* **Data provided**:
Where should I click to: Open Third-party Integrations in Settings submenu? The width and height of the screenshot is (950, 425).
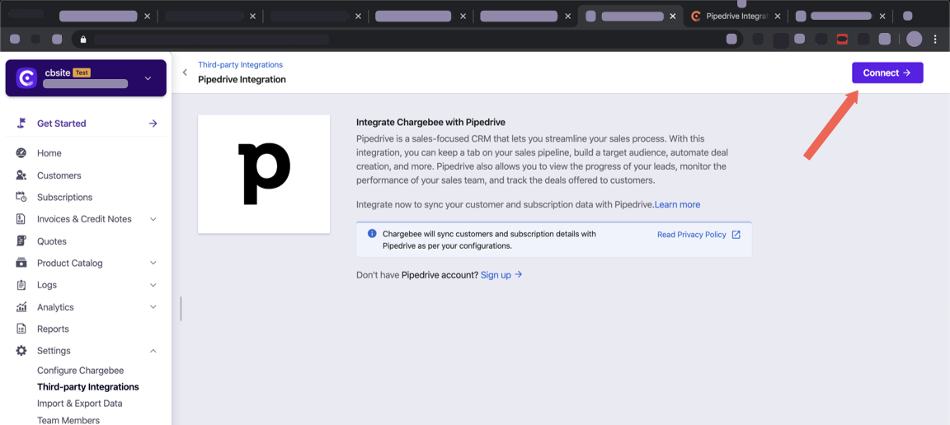coord(87,387)
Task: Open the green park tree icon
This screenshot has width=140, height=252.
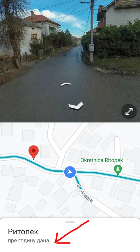Action: coord(118,170)
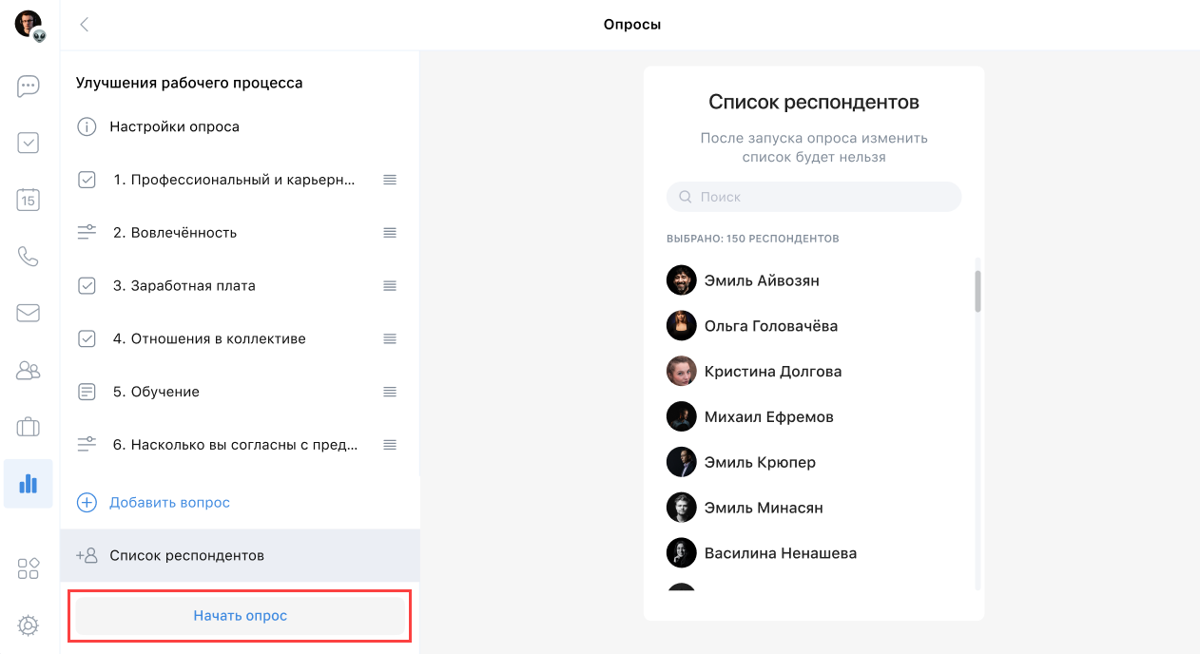The image size is (1200, 654).
Task: Click the Добавить вопрос link
Action: 169,502
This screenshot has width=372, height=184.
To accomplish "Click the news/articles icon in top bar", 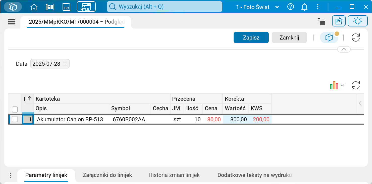I will pyautogui.click(x=50, y=7).
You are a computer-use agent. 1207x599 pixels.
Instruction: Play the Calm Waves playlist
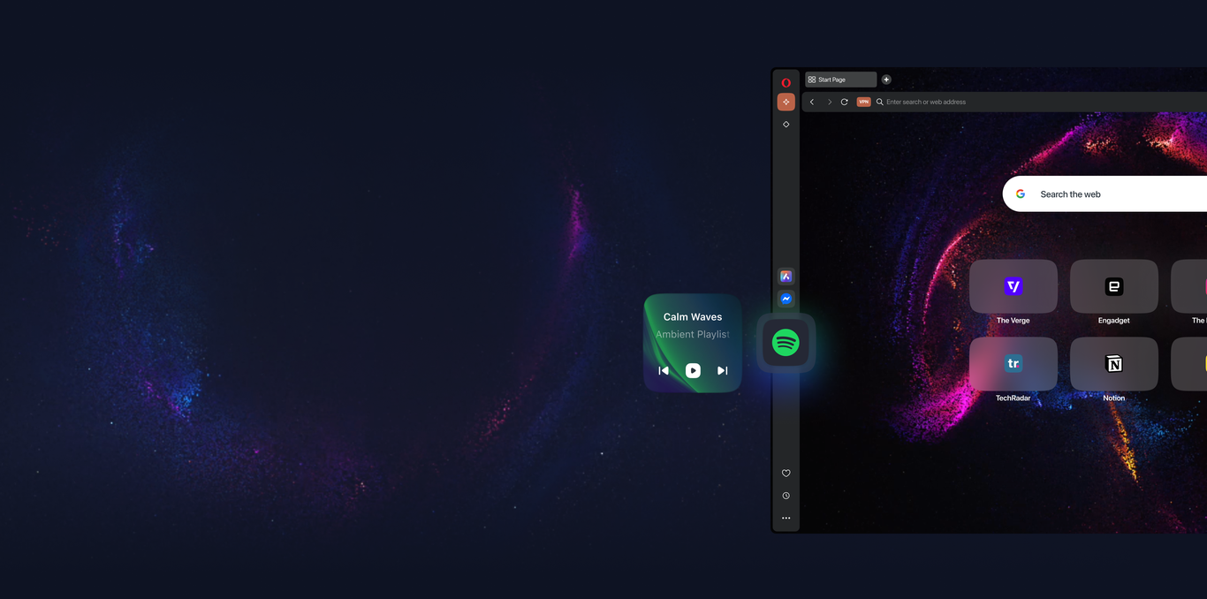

* **Exercise instructions**: The reply should consist only of the lines running from the one with "You are a computer-use" through the end of the material, both included, copied exactly; please omit pictures.

* **Solution to the problem**:
You are a computer-use agent. 1207x599 pixels.
Instruction: Play the Calm Waves playlist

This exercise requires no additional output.